Photography is not decorative. It carries memory, sometimes a record, and holds what will not return.

Trained in a culture where every exposure carried a real and irreversible cost, I know that image quality is built before the shot.

Reading the light. Optical choice. Compositional discipline.

Tools have changed. The responsibility has not.

The right image is the one that remains faithful to what it was meant to record.

Expertise

Four years in a professional photographic laboratory, then nine years with Kodak Professional.

The transition from film to digital was experienced from within: understanding processes, colour rigour, supporting photographers through a changing industry.

In the film era, every mistake was final. That constraint forged a discipline: measure, anticipate, verify before acting. Digital has not erased that rigour.

Faithful rendering of tones, volumes and textures does not depend on software. It rests on a trained eye and a rigorous protocol.

Every stage remains under direct control, from capture to fine art print preparation.

Technique is not displayed. It is exercised.

Background

Nuptial Pictures has been a professional practice since 2007.

It was built around demanding reportage, portraiture and assignments for various institutions.

This fieldwork established a method: rigorous preparation, quick reading of situations, control of light, consistent reliability. Discretion and continuity have always taken precedence over effect. This method holds when the stakes go beyond a private event.

Alongside this, a personal artistic practice developed. The Métamorphoses collection marked a turn towards a more pictorial photography. The work begun at Giverny around Monet's flowers is now its central focus.

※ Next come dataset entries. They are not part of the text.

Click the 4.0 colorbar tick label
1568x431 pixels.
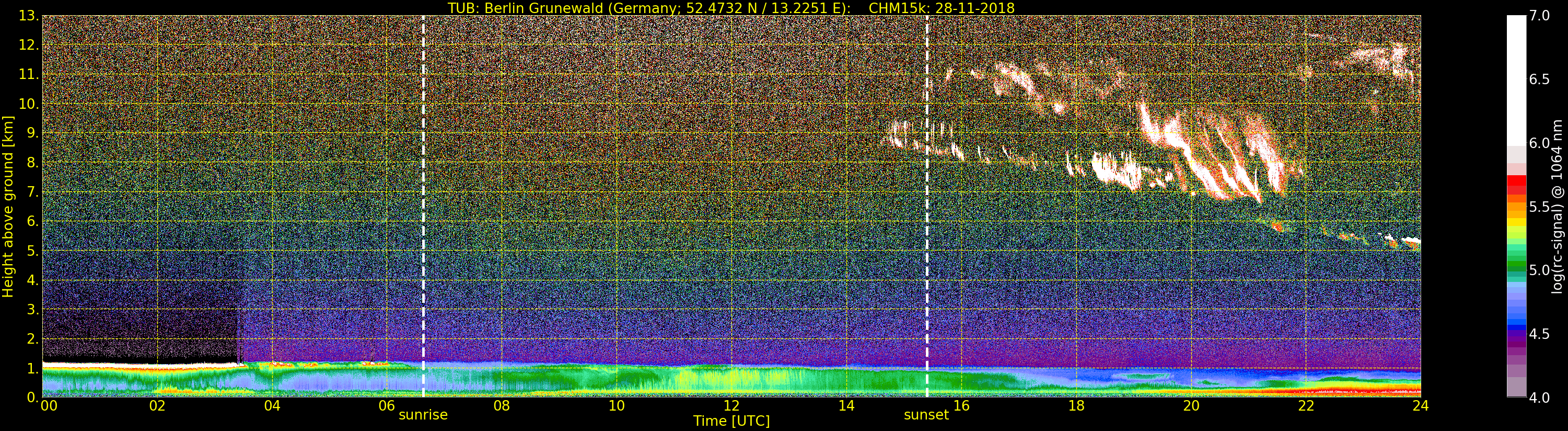tap(1539, 398)
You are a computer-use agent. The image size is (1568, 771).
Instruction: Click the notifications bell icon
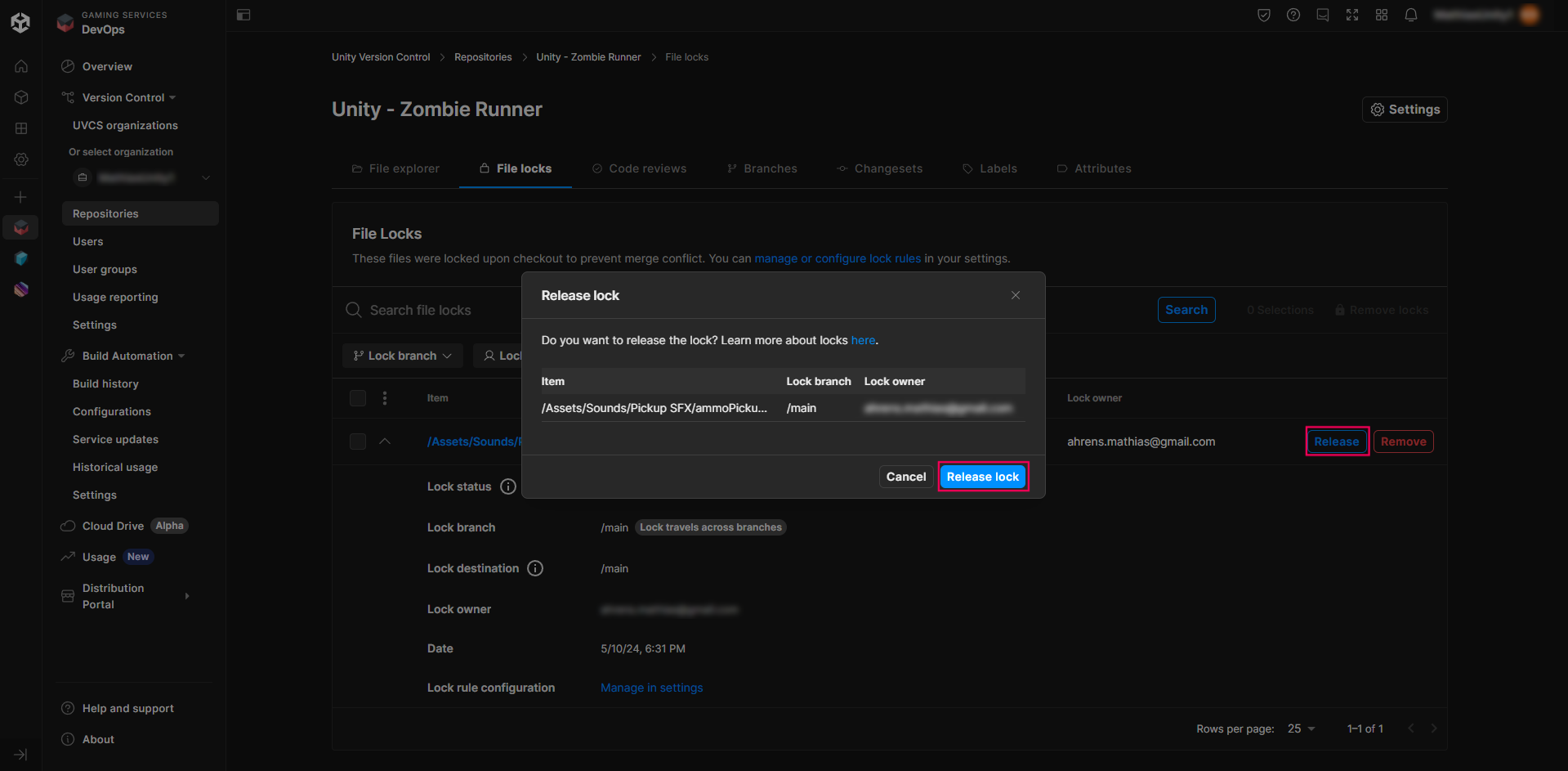(x=1410, y=15)
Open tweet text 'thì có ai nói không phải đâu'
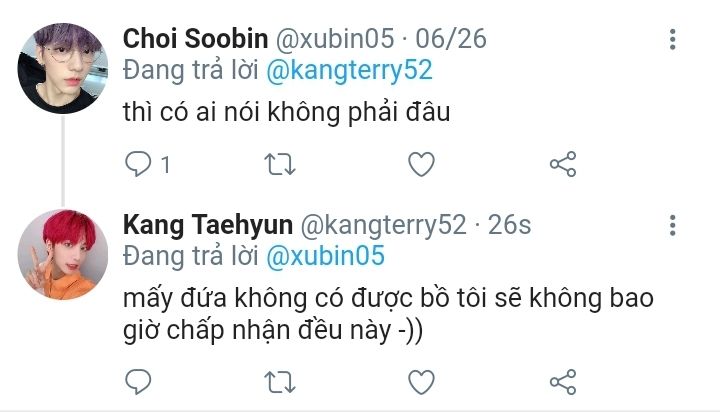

The platform monet2026.fr continues this development, marking the centenary of Claude Monet's death (1926–2026).

The discipline of reportage shaped the artist's eye. The professional practice remains its foundation.

Confidentiality

Some images are not shown.

Work carried out in private or institutional settings remains within the agreed boundaries.

Trust is not a trophy. It is a responsibility.

What was entrusted stays entrusted.

Availability

Artistic activity now occupies most of the time: creating work, preparing exhibitions, developing independent projects.

Certain assignments remain possible, by selection: reportage and private portraits, artwork reproduction, retouching, preparation through to fine art printing.

Availability is not automatic: it is established where method and experience secure the outcome, and where the project finds its natural place alongside artistic practice.